• [Directions for this task]
In the listing below, find the line containing "At what coordinates" and the line containing "Task: Click the Parse checkmark icon". Repeat exactly those two lines and every line between them.

• [Input data]
=-=-=-=-=
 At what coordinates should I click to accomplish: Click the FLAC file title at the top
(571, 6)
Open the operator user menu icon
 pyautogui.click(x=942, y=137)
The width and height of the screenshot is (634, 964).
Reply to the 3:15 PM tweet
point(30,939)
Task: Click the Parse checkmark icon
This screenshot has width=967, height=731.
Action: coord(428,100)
=-=-=-=-=
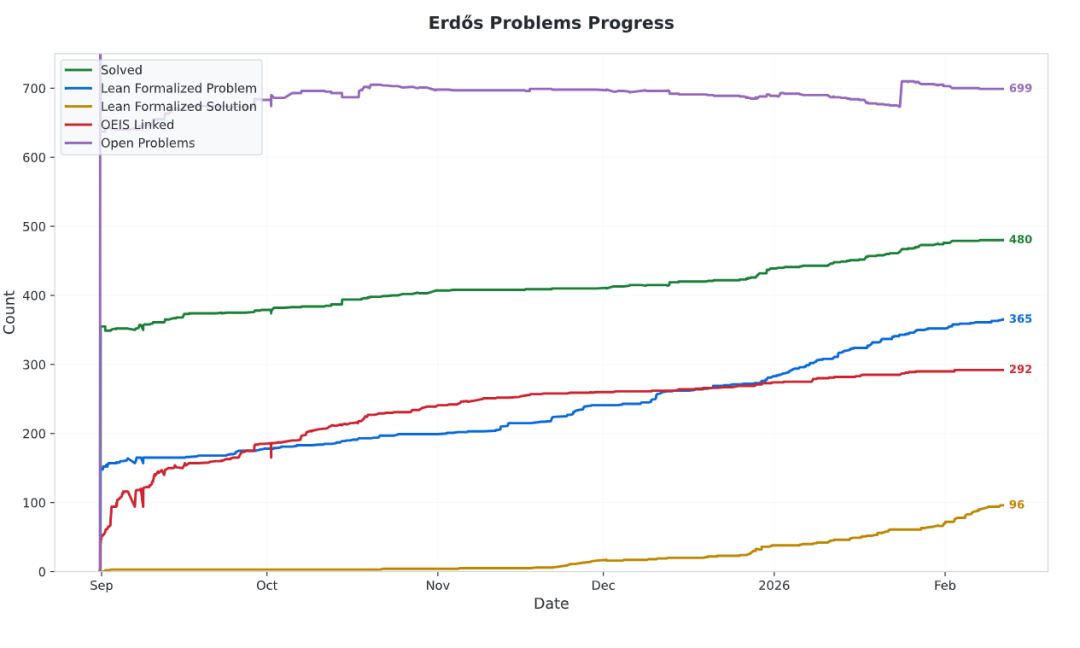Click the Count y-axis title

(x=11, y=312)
=-=-=-=-=
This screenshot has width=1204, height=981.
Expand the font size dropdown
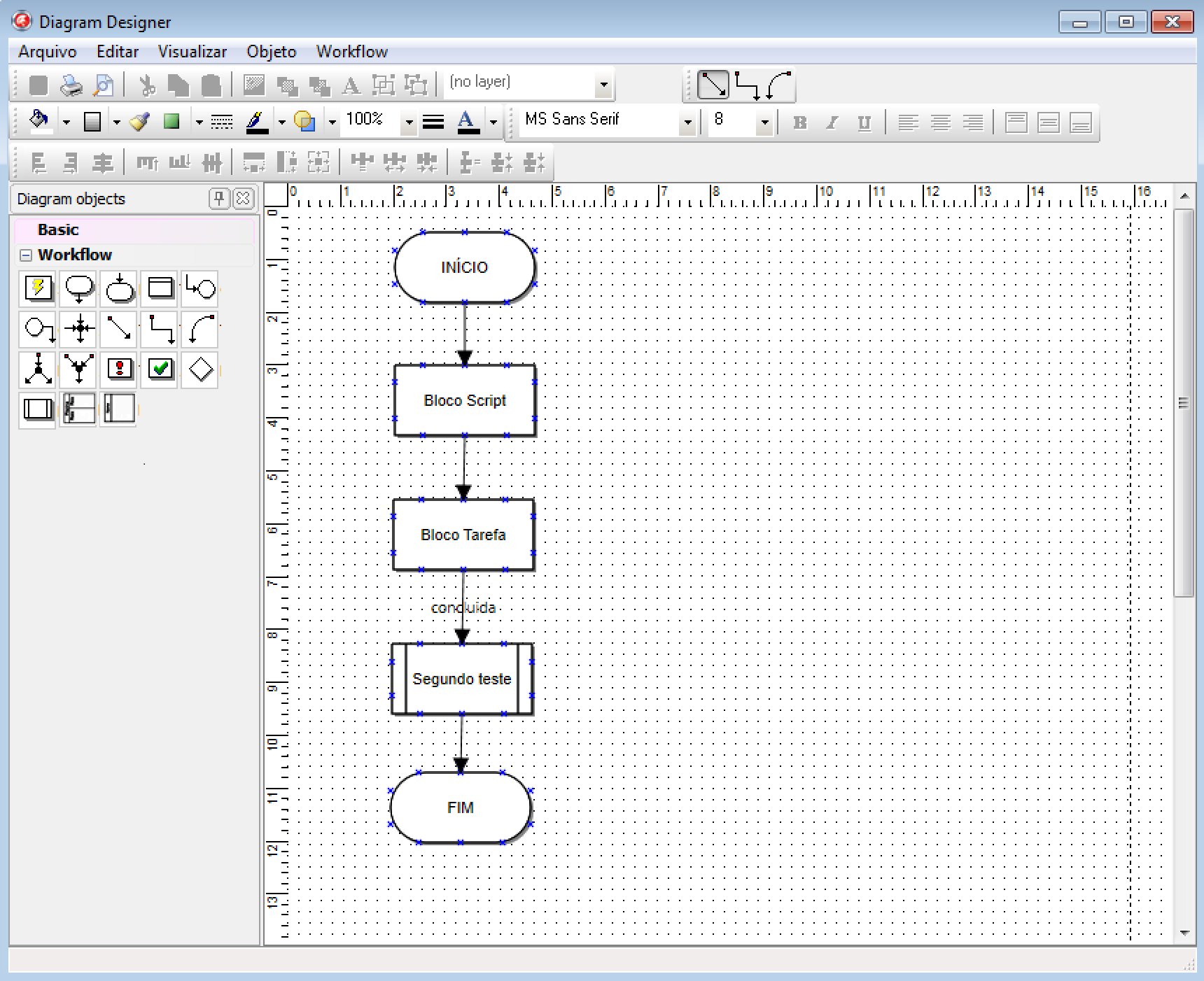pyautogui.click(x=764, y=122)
=-=-=-=-=
• [Result of this exercise]
 At what coordinates should I click to accomplish: Click the FLAC file title at the top
(571, 6)
Open the operator user menu icon
 pyautogui.click(x=942, y=137)
The width and height of the screenshot is (634, 964).
Reply to the 3:15 PM tweet
point(30,939)
Task: Click the Parse checkmark icon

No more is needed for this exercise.